**PROBLEM**.
Looking at the records below, count how many lines contain the string "text". Give that number alone.

◆ ◆ ◆ ◆ ◆

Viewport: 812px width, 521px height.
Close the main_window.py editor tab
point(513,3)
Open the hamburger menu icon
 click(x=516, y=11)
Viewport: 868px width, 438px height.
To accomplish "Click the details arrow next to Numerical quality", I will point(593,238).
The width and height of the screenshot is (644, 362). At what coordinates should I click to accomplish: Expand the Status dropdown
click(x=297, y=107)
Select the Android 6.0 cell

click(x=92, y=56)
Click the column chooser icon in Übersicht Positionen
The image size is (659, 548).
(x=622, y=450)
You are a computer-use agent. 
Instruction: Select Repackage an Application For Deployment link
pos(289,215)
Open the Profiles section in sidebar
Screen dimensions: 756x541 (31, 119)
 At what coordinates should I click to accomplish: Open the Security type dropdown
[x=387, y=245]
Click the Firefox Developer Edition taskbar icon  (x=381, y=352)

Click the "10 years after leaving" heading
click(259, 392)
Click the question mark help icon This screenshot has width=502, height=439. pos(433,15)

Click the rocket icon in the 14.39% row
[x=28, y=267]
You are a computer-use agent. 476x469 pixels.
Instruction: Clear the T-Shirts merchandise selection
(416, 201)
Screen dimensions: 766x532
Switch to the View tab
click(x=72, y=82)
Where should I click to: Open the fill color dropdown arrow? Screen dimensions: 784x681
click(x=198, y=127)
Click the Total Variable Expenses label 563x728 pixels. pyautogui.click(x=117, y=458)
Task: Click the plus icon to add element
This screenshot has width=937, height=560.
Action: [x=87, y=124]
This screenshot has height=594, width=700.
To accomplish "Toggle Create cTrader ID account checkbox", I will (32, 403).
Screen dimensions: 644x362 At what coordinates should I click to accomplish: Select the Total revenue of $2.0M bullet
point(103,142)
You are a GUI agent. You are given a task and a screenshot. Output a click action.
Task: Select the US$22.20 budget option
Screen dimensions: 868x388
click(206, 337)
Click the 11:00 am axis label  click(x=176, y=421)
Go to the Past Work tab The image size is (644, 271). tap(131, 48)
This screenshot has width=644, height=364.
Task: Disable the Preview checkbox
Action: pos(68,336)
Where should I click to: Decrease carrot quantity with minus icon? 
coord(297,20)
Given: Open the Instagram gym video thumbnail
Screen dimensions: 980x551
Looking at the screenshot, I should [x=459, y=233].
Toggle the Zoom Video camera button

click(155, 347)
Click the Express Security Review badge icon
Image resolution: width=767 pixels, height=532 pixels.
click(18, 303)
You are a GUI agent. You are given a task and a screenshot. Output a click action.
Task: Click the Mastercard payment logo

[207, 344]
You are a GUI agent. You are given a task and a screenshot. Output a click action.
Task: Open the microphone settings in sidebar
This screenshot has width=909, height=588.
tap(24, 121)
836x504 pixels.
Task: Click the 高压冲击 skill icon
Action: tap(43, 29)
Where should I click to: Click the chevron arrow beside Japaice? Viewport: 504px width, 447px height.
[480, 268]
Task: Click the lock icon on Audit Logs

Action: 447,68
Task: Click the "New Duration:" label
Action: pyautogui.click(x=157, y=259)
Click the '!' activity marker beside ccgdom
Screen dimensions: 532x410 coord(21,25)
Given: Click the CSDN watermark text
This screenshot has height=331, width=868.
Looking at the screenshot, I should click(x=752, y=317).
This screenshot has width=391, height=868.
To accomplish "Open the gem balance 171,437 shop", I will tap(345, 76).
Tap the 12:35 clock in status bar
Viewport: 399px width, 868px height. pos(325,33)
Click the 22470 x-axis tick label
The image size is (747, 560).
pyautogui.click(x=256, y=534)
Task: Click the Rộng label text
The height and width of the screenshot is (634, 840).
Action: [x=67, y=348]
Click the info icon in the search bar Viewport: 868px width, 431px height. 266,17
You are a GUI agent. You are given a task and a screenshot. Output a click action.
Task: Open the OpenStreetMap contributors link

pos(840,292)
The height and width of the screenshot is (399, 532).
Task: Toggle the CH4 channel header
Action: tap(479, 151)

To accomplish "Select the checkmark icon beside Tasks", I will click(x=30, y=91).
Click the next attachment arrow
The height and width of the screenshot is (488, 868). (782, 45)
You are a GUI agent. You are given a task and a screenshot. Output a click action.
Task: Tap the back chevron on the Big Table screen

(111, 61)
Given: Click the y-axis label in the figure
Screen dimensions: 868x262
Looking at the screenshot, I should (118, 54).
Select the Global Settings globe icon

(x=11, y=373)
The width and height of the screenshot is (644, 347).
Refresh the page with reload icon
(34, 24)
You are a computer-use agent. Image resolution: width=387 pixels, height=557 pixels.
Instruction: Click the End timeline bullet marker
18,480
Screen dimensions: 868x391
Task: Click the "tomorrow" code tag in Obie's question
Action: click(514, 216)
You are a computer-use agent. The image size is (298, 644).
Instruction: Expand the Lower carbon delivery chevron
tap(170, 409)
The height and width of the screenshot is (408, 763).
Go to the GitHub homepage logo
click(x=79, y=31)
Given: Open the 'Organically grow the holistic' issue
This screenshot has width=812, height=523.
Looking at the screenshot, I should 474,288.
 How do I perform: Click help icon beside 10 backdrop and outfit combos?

◆ ◆ ◆ ◆ ◆

**PROBLEM SOLUTION**.
2